BEGIN DATA TO EXAMINE
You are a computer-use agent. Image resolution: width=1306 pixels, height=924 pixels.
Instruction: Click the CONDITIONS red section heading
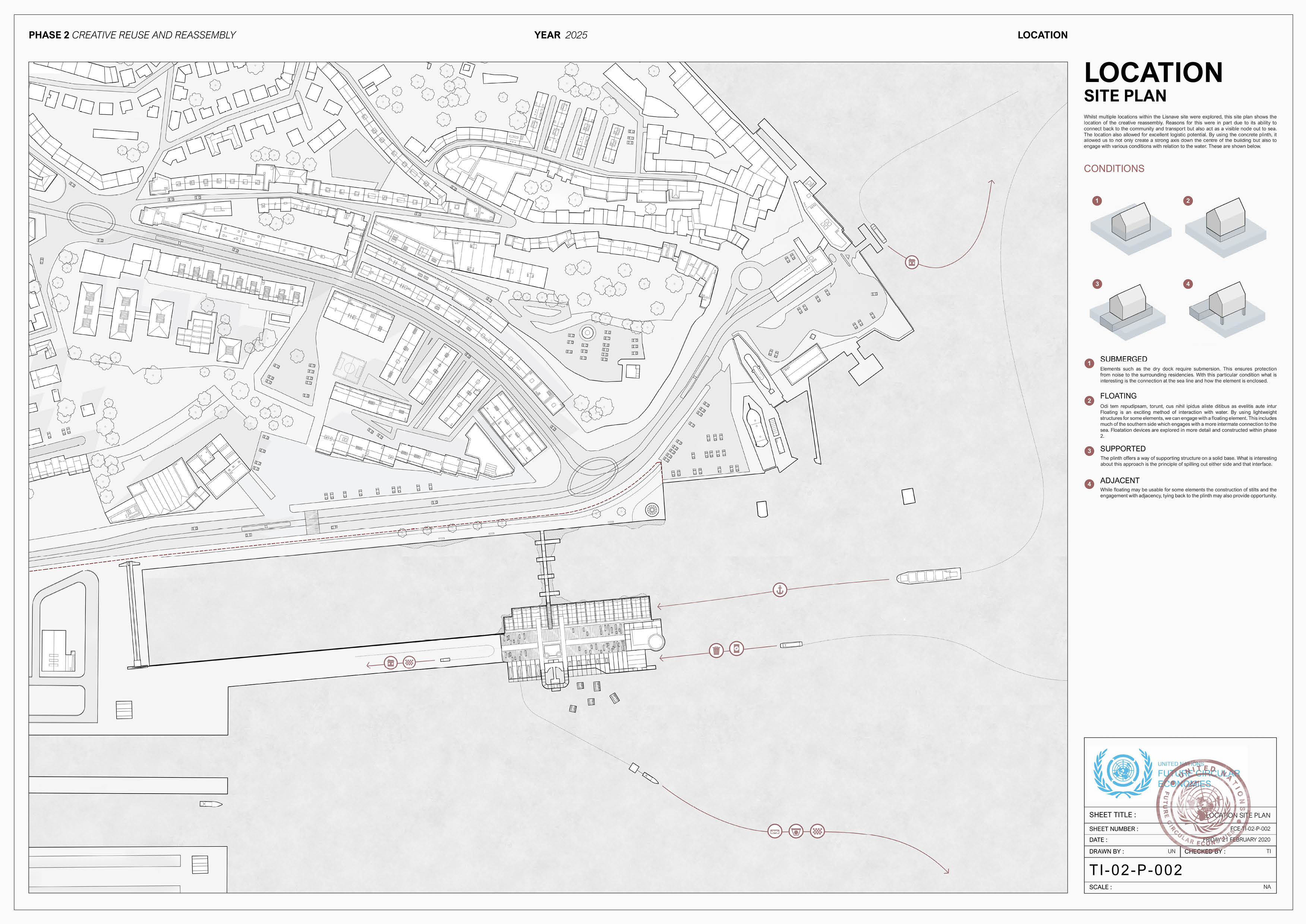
END DATA TO EXAMINE
BEGIN DATA TO EXAMINE
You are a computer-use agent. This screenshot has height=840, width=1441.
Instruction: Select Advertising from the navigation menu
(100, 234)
END DATA TO EXAMINE
BEGIN DATA TO EXAMINE
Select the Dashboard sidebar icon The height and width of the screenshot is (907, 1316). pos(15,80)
END DATA TO EXAMINE
After going through the entries, say how many lines contain the string "computer". Nothing else belongs in the reply.

RESULT OF THE TASK =
2